(Some rows)

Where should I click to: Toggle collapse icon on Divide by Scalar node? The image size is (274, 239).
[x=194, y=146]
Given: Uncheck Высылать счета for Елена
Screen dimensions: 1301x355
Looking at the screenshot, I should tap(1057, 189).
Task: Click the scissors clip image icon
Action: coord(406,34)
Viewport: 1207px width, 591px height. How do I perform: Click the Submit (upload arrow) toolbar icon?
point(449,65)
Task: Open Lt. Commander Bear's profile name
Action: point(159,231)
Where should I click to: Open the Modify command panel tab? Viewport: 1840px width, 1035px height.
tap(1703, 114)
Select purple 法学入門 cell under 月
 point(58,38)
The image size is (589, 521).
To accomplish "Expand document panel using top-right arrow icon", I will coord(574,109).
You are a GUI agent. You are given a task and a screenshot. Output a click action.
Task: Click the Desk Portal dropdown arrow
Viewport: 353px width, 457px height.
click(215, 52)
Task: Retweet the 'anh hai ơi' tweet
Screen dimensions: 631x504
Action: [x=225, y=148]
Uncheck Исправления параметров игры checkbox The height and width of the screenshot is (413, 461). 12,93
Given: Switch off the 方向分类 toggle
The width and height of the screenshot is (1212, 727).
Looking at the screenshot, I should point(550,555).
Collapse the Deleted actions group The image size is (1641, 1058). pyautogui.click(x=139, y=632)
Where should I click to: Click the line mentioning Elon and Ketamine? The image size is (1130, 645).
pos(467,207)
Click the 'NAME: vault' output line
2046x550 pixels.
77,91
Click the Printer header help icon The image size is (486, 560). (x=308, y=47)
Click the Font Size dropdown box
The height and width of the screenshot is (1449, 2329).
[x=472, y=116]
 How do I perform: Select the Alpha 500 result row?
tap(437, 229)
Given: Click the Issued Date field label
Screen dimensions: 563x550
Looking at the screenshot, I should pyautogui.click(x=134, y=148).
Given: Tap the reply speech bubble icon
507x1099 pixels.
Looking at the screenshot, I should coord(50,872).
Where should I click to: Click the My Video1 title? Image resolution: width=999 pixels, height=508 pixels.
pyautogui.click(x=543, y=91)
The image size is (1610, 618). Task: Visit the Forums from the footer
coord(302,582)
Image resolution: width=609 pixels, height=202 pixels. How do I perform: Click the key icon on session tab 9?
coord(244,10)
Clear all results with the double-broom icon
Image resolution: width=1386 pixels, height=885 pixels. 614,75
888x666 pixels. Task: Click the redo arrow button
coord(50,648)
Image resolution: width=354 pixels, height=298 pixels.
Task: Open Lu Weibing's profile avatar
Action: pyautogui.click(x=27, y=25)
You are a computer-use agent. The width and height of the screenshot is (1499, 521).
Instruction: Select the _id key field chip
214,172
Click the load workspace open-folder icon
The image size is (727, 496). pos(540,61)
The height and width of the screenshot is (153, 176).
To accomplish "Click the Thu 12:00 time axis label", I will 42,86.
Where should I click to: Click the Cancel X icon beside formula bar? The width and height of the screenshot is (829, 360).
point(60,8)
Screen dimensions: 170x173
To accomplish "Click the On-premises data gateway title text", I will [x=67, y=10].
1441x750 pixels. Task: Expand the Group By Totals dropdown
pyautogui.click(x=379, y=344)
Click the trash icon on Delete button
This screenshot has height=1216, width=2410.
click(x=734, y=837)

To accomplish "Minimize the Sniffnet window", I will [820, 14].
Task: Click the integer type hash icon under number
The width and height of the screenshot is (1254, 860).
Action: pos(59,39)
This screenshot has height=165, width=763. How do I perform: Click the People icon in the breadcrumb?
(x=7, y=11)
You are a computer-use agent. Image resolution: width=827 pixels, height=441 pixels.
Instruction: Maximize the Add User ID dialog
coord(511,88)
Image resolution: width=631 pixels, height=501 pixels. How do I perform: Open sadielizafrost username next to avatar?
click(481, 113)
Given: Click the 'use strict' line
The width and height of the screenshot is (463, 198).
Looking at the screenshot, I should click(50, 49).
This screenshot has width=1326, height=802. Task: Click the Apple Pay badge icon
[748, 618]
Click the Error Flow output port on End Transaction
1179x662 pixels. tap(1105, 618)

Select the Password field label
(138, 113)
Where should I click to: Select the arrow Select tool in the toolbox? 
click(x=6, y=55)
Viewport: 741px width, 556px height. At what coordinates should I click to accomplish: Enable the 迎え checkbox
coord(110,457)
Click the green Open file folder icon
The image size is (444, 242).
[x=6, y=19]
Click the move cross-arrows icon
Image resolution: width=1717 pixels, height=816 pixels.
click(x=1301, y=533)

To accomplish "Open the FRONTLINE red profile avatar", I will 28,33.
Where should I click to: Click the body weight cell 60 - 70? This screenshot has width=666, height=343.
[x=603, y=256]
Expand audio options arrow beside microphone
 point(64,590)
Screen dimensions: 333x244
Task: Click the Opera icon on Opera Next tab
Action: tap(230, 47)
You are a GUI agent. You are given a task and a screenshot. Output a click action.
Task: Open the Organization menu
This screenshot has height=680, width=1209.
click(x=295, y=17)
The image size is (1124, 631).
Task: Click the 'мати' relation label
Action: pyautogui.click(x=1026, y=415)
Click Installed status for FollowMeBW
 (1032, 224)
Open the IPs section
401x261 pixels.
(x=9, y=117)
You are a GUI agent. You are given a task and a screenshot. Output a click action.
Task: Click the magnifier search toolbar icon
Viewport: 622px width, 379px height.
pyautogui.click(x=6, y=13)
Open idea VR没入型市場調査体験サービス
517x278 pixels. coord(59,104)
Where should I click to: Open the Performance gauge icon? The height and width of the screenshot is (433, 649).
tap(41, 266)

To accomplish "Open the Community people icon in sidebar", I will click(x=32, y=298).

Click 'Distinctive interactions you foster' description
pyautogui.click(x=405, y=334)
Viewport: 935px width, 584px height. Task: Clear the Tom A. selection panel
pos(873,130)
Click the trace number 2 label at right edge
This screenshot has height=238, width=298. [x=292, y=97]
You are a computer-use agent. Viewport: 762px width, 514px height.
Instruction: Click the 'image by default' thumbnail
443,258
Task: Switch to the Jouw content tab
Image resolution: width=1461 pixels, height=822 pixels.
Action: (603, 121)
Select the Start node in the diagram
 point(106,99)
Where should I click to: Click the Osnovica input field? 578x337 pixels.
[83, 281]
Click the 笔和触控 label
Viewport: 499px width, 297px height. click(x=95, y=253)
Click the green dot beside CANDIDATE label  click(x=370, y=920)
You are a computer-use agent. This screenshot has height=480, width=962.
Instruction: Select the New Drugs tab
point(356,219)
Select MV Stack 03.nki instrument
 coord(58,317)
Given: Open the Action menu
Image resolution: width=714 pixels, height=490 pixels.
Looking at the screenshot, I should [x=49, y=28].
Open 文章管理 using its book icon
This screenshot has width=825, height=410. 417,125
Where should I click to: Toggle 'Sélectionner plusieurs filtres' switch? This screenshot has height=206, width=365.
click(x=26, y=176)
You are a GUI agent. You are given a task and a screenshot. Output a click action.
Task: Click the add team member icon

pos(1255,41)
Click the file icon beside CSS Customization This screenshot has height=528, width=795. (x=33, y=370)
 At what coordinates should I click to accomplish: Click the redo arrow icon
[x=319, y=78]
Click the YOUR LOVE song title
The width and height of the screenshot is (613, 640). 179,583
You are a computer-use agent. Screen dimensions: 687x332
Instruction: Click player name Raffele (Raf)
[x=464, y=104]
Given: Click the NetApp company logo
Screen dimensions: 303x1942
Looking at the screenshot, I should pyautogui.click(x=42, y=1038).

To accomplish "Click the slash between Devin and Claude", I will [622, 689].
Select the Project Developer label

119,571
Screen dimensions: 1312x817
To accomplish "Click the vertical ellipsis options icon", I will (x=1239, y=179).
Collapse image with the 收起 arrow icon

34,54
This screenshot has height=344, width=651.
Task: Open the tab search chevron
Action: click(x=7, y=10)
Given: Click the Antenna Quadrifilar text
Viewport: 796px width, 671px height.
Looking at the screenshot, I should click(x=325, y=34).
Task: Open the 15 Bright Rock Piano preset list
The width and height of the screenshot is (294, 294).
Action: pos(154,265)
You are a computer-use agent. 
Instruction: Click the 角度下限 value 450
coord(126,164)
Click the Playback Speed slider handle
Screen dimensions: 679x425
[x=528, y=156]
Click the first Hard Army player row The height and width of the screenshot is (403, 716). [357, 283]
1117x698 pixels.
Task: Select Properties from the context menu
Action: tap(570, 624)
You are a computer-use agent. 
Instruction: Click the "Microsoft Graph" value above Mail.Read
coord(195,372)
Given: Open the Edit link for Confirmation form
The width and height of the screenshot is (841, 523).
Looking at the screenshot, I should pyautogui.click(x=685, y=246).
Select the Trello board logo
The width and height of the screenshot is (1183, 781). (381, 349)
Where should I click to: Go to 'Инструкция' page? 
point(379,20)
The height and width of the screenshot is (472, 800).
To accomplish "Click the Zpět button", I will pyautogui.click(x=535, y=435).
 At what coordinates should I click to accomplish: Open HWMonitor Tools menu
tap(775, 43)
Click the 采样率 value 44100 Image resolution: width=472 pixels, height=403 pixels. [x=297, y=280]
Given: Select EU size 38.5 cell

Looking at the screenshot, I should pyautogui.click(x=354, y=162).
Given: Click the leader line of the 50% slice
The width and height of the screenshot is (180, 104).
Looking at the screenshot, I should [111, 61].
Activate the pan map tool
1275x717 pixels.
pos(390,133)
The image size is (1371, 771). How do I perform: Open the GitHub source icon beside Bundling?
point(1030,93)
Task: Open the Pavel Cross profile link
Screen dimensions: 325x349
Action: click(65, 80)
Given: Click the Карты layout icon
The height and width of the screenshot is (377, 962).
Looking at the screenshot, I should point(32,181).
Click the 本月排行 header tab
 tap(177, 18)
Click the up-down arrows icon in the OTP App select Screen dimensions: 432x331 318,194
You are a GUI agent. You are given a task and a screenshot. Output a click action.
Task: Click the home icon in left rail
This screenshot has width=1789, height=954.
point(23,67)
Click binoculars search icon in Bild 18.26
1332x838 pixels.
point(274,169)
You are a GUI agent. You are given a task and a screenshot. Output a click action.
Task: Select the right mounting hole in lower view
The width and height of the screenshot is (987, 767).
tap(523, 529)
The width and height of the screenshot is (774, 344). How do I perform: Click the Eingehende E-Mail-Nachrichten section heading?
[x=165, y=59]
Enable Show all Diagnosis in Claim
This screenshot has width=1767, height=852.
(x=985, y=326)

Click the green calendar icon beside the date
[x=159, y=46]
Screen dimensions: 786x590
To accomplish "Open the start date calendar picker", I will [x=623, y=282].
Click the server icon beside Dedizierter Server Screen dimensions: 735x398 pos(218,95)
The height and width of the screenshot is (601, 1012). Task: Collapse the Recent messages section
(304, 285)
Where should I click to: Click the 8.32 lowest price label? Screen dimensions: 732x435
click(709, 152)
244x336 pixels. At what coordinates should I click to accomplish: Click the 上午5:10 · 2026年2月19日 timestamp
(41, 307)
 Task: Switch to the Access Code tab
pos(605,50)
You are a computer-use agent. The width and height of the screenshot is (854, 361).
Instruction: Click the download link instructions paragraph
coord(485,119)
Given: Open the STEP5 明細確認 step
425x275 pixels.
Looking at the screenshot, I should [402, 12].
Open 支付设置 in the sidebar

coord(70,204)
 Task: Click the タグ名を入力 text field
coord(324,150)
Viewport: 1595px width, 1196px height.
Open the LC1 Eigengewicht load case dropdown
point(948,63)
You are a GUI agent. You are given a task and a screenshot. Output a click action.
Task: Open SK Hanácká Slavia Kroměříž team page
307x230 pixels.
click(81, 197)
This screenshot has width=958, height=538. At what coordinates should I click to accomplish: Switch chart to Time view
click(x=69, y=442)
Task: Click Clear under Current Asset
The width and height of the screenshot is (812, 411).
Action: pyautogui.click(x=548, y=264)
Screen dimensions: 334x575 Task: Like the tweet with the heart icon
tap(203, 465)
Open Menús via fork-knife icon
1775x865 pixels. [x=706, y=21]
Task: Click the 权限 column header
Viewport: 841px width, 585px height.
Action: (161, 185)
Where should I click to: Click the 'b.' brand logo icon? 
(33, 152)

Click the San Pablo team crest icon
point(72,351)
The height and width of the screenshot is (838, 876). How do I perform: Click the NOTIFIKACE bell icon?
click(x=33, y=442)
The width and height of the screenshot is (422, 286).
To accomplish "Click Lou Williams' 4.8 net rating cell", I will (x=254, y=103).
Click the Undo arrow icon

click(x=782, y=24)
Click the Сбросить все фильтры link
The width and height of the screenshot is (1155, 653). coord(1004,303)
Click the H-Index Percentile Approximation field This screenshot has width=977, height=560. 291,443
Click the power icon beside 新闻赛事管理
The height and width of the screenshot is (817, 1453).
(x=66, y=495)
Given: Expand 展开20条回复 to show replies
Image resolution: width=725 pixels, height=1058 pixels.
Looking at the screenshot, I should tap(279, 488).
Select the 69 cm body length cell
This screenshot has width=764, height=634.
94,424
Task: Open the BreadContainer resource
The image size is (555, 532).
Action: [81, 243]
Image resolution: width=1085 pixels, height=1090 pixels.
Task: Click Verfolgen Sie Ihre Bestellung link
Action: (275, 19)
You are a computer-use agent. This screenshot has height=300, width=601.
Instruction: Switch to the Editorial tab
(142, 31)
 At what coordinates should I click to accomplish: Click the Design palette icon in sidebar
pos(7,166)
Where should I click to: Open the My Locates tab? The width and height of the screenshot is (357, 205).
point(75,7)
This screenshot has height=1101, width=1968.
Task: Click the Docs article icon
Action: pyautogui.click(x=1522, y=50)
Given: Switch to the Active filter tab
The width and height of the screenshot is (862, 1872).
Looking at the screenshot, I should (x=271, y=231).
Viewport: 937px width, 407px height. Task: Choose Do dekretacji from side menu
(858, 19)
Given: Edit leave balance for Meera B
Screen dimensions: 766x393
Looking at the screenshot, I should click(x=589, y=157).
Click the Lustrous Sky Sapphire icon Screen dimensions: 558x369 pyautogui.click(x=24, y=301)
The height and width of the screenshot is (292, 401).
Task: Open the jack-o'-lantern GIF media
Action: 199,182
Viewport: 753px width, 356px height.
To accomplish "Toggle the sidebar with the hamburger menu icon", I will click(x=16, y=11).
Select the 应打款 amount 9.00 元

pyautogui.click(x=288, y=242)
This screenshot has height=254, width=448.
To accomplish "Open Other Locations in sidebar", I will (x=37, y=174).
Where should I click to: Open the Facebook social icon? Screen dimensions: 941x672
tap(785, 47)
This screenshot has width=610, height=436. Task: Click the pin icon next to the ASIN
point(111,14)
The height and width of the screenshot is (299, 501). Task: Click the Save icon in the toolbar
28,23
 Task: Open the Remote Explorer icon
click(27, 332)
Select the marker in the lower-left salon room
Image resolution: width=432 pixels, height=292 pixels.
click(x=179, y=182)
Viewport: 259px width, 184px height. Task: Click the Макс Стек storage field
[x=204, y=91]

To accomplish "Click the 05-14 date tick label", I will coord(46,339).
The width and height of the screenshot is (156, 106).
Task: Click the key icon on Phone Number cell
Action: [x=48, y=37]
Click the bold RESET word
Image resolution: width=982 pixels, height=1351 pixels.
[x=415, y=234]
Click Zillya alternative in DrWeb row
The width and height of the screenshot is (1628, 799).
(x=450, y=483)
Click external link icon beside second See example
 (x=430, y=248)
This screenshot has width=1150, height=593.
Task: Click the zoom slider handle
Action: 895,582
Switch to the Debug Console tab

### CHALLENGE
Shift every coordinate in the answers by -121 and write the rows out again, from the line with "Where should I click to: Open the Performance" up to and including the line with "pyautogui.click(x=405, y=334)". Keep the requests in your copy too.

### CORRECT ANSWER
Where should I click to: Open the Performance gauge icon? The height and width of the screenshot is (433, 649).
tap(-80, 145)

To accomplish "Open the Community people icon in sidebar", I will click(x=-89, y=177).

Click 'Distinctive interactions you foster' description
pyautogui.click(x=284, y=213)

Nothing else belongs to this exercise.